▸ DESCRIPTION OF THE TASK
The line that contains "Войти с Яндекс ID (229, 650)" and all lines following it to the end of the data below: set these down exactly, and nothing besides.

(Stored items)

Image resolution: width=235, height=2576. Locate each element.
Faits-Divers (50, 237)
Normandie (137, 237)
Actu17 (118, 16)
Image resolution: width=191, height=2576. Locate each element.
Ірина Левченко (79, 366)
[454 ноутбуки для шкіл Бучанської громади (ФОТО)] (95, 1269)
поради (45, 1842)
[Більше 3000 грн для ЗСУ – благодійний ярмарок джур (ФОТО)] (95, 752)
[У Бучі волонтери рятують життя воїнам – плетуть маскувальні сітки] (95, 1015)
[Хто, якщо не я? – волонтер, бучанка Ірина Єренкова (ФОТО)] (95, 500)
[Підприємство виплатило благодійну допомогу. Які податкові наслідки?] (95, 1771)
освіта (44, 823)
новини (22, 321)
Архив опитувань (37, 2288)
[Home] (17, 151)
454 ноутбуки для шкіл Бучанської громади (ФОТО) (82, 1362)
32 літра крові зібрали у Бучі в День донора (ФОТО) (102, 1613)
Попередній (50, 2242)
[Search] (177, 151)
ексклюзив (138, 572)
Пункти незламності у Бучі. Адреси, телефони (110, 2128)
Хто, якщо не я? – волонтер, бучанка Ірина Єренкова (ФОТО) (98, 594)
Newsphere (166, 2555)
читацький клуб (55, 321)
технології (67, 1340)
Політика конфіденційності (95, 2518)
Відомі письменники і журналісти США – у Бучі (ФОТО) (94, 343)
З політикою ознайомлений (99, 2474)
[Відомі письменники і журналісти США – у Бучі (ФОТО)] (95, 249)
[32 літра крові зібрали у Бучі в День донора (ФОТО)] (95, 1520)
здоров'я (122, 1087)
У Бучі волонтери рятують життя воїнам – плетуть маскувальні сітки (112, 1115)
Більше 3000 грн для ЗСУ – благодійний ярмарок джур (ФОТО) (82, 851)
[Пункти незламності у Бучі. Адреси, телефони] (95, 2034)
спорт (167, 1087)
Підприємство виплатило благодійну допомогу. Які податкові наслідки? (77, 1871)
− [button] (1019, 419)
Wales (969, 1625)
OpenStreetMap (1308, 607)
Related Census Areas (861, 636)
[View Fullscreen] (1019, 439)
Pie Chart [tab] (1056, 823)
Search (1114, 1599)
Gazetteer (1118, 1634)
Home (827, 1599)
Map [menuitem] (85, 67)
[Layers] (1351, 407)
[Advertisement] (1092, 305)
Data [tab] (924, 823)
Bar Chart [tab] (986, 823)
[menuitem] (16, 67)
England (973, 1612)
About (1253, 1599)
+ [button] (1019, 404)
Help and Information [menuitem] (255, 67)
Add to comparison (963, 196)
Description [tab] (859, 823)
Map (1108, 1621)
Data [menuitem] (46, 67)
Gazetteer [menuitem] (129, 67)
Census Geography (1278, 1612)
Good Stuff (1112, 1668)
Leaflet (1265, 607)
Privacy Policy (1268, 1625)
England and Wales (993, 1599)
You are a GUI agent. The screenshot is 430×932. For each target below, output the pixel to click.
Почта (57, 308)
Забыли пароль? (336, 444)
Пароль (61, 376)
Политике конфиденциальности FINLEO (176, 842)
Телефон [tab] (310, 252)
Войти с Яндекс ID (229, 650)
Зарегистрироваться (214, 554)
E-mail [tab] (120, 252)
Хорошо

▸ ANSWER FOR THE TASK
Войти с Яндекс ID (229, 650)
Зарегистрироваться (214, 554)
E-mail [tab] (120, 252)
Хорошо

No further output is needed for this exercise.